国民年金の月額費用は、平成30年度(2018年度)は「16,340円」、平成31年度(2019年度)は「16,410円」です。年間で約20万円です。
交通違反・犯罪
交通違反は違法行為ですので、素行要件の1つとなります。
帰化申請では5年間の交通違反状況を審査されることになります。軽微なものが5回程度なら問題ありませんが、それ以上ともなると法の遵守精神が無いとみなされて帰化できない可能性が高いです。
また、犯罪も当然素行要件の1つになります。
前科がある場合、当面の間は帰化できません。そのため、帰化を真剣に考えているのであれば数年待ってから帰化申請にチャレンジすることをお勧めします。
生計要件
自己又は生計を一にする配偶者その他の親族の資産又は技能によつて生計を営むことができること。
日本で生活するために経済的に問題が無いことが必要です。これは帰化申請人本人のみに課せられる要件ではなく、配偶者や親族の助力も加味することができます。
収入がいくら以上という基準は無く、収支のバランスをみます。いくら収入が多くても出費が上回れば生計要件を満たしているとは言えません。
また、収入が少なくても配偶者の収入や親などからの仕送りも合算することも可能です。一方で扶養家族が多ければ収支バランスを厳しく審査されることになります。
詳しくは生計要件の詳細をご確認ください。
喪失要件
国籍を有せず、又は日本の国籍の取得によつてその国籍を失うべきこと。
日本は二重国籍を認めないというスタンスです。そのため、日本人になるのであれば以前の国籍を捨てる(離脱する)ことを求めています。
注意点は国籍を離脱するための条件です。兵役を終えなければならないなど国によって異なりますので、帰化申請前に確認が必要です。
詳しくは喪失要件の詳細をご確認ください。
思想要件
日本国憲法施行の日以後において、日本国憲法又はその下に成立した政府を暴力で破壊することを企て、若しくは主張し、又はこれを企て、若しくは主張する政党その他の団体を結成し、若しくはこれに加入したことがないこと。
テロリスト・暴力団関係者などが当てはまりますね。政治活動も主張内容によっては帰化申請が許可されない可能性があります。
詳しくは思想要件の詳細をご確認ください。
日本語要件
日本人になるためには日本語もある程度使えることを求められています。小学生低学年程度の日本語の読み書きができれば問題ありません。

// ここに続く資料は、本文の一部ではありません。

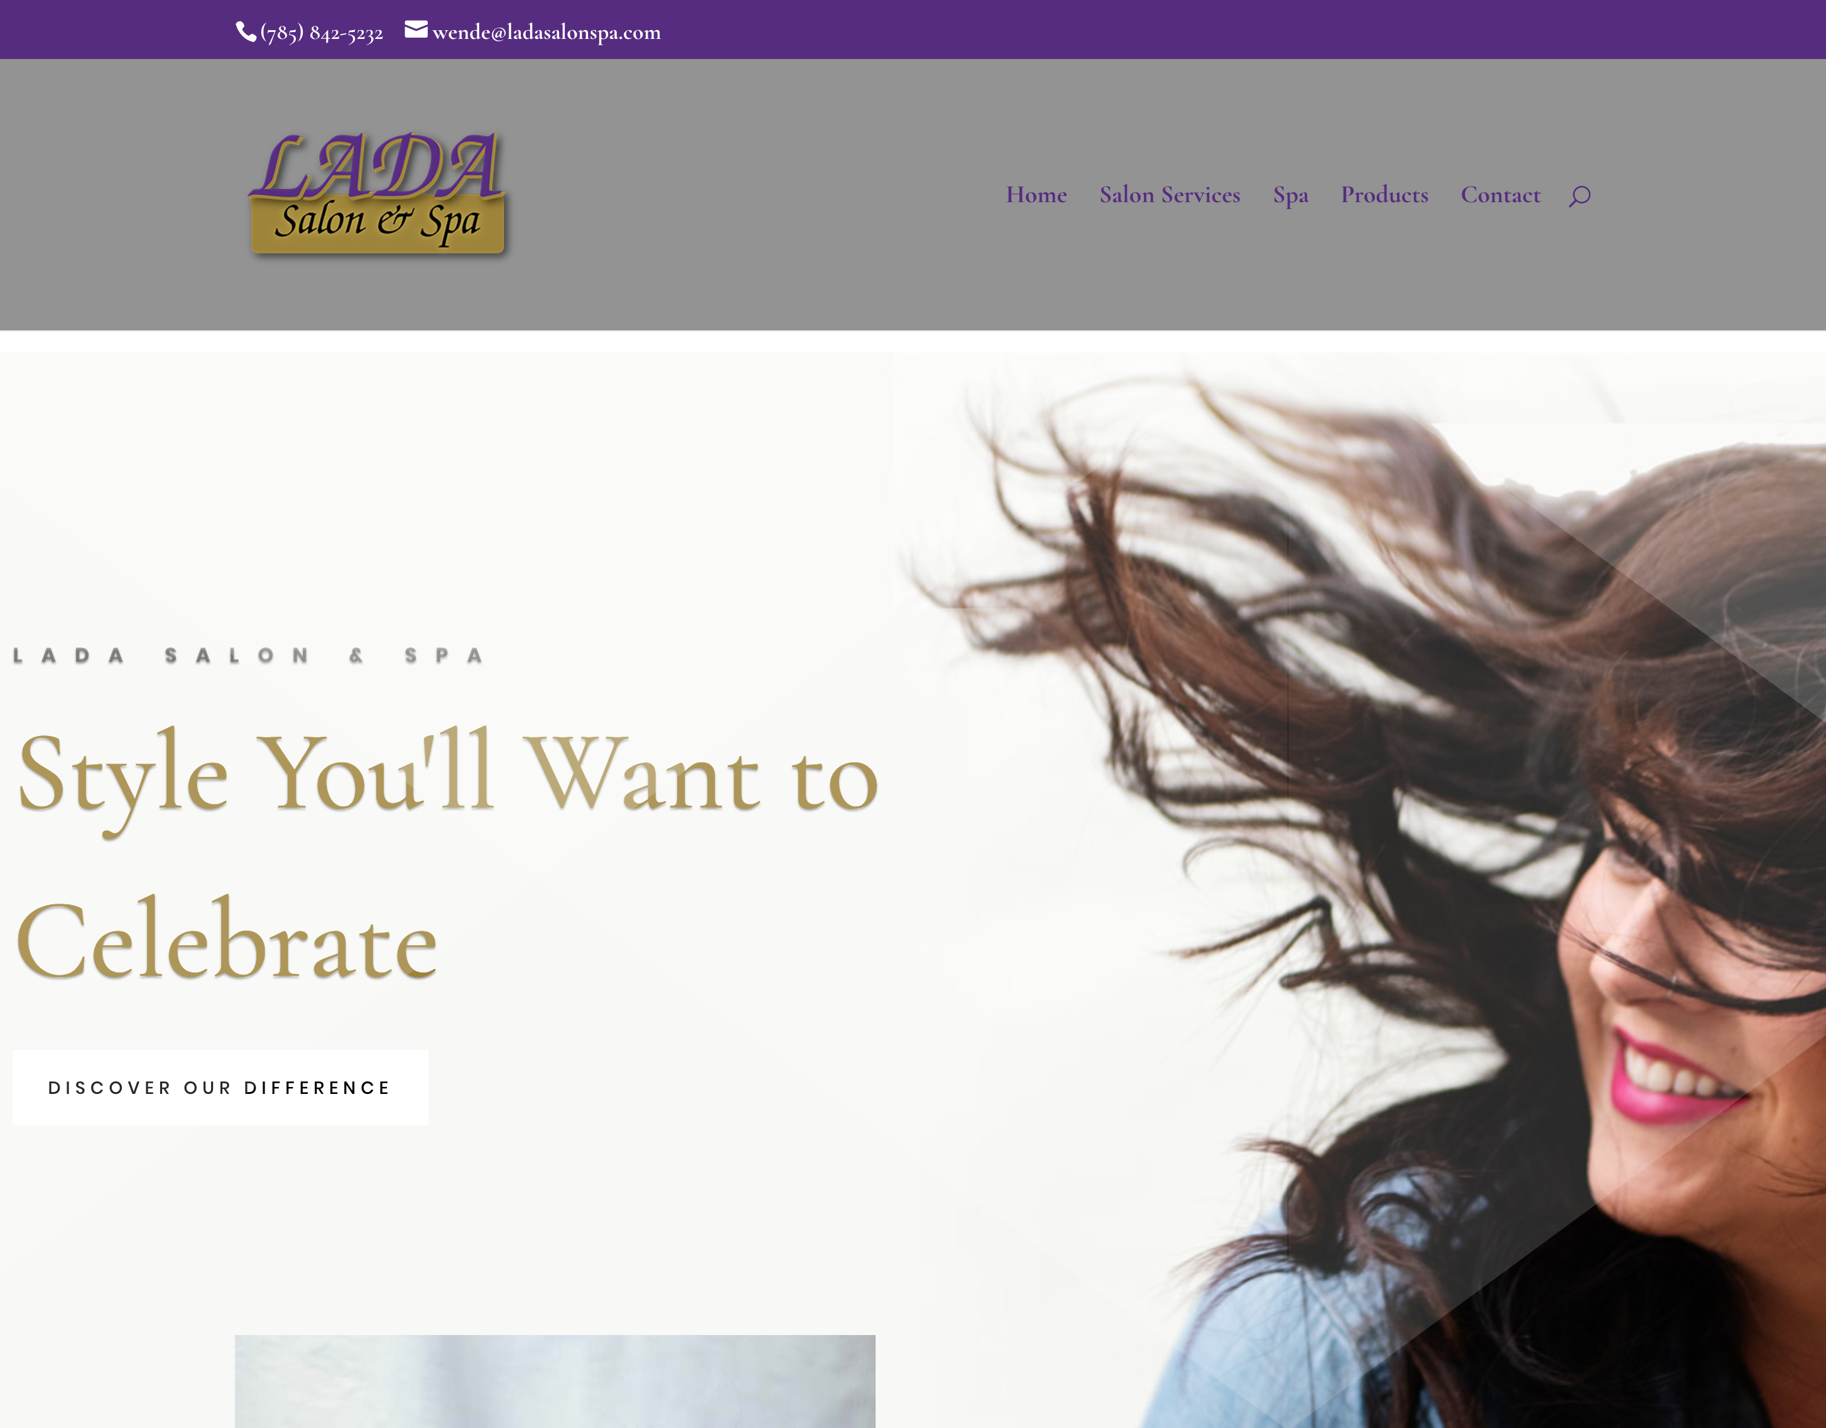This screenshot has width=1826, height=1428.
Task: Click the Discover Our Difference button
Action: coord(220,1088)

また、日本語能力を測るテストがありますが、帰化申請者全員が対象ではありません。帰化の相談時・申請時・面接時に審査側が「日本語能力を確認したほうがいい」と判断された場合にテストが実施されます。
特別永住者や日本語学校卒業者などは全く問題無いと思いますが、日常的に日本人と関わり合いがなかったり日本語を使わないような生活をしている方は厳しいかもしれません。例えば同じ国籍の人ばかりと過ごしている人などは日本語の勉強が必要になるかもしれません。
詳しくは日本語要件の詳細をご確認ください。